→ **CONSIGNES**:
**a)** Résumez en deux phrases le texte ci-dessous sur TRIBAL GAZE.
**b)** Repérez dans les enregistrements ci-dessous chaque ligne contenant la chaîne "Peugeot", puis recopiez-la.

→ **TEXTE FOURNI**:
Coincés dans le Larzac ou les Deux-Sèvres, les jeunes s’ennuient et rêvent des rêves de leurs aînés. Des rêves qui trainaient du côté des Etats-Unis, de la Californie, et de la Floride surtout, une Floride fétide aux alligators féroces et aux overdoses fréquentes. Mais la Floride des années 80 n’est pas uniquement celle de Miami Vice, avec costumes, voitures de sport, montres hors de prix et escort-girl en porte-jarretelles. La Floride des années 80 est aussi celle de la violence musicale la plus crue et abominable, que ses plus fervents défenseurs et pratiquants nommèrent Death Metal, le Metal de la mort.
Je m’en souviens comme si c’était hier. Les sorties consécutives de DEATH, OBITUARY, puis MORBID ANGEL, la sainte trinité, avant que le Suède ne change le game et en rafle la moitié du following. Qui a pu oublier les sensations ressenties à l’écoute de Slowly We Rot et Cause of Death, ou d’Altars of Madness et Blessed are the Sick ? Certainement pas moi, et encore moins les TRIBAL GAZE qui ont dû décortiquer et disséquer le mouvement avec beaucoup d’application et de passion.
Un premier EP en 2021 nous avait averti de la naissance de ce quintet versé dans la nostalgie, et 2022 est donc l’année de l’émergence sur le grand marché via ce premier long, de trente-cinq petites minutes, mais qui suffisent largement pour en faire un bréviaire précis sur les agressions du passé qui reviennent à la surface du présent. Et si on comprend très rapidement que l’obsession numéro 1 de TRIBAL GAZE est indéniablement MORBID ANGEL, on sent aussi que sa musique est perméable à d’autres artistes tout aussi misanthropes et agacés de tout, y compris l’empathie.

(Données de localisation des mots et des éléments)
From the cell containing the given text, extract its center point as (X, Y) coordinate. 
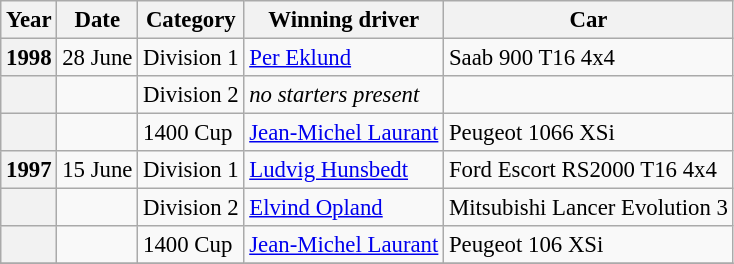
15 June (98, 170)
Year (29, 20)
Peugeot 106 XSi (589, 245)
Mitsubishi Lancer Evolution 3 (589, 208)
Winning driver (344, 20)
no starters present (344, 95)
Ludvig Hunsbedt (344, 170)
Saab 900 T16 4x4 (589, 58)
Date (98, 20)
Category (191, 20)
Per Eklund (344, 58)
Elvind Opland (344, 208)
28 June (98, 58)
Car (589, 20)
Peugeot 1066 XSi (589, 133)
1998 (29, 58)
1997 (29, 170)
Ford Escort RS2000 T16 4x4 (589, 170)
Scan for the cell matching the given text and deliver its [X, Y] coordinate at center. 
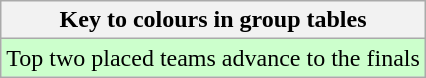
Key to colours in group tables [214, 20]
Top two placed teams advance to the finals [214, 58]
Identify which cell holds the provided text, then report its (X, Y) central coordinate. 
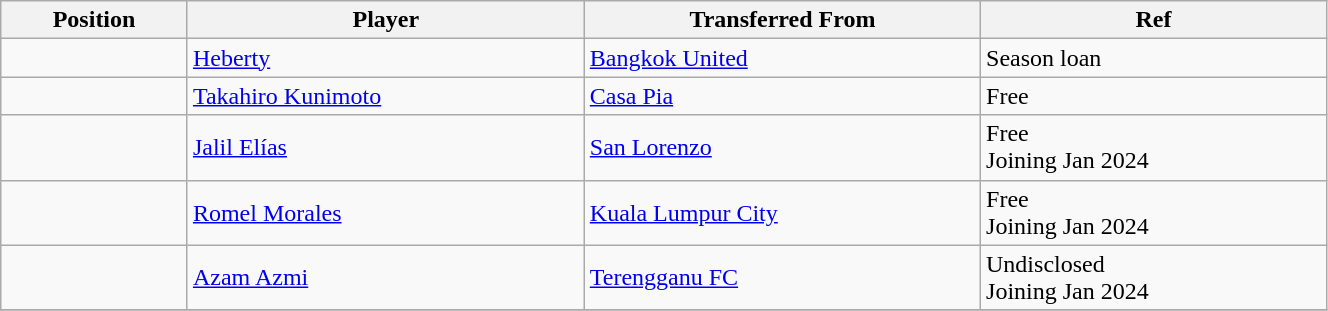
Ref (1154, 20)
San Lorenzo (782, 148)
Free (1154, 96)
Undisclosed Joining Jan 2024 (1154, 278)
Romel Morales (386, 212)
Azam Azmi (386, 278)
Season loan (1154, 58)
Jalil Elías (386, 148)
Bangkok United (782, 58)
Casa Pia (782, 96)
Heberty (386, 58)
Kuala Lumpur City (782, 212)
Position (94, 20)
Transferred From (782, 20)
Terengganu FC (782, 278)
Player (386, 20)
Takahiro Kunimoto (386, 96)
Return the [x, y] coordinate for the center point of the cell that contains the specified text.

→ **RÉSULTATS FINAUX**:
**a)** La Floride des années 80 a aussi été celle du Death Metal, porté par DEATH, OBITUARY et MORBID ANGEL avant que la Suède ne s'empare d'une partie du mouvement. Après un premier EP en 2021, le quintet TRIBAL GAZE sort en 2022 un premier album de trente-cinq minutes, clairement obsédé par MORBID ANGEL mais ouvert à d'autres artistes tout aussi misanthropes.

**b)**
Peugeot 106 XSi (589, 245)
Peugeot 1066 XSi (589, 133)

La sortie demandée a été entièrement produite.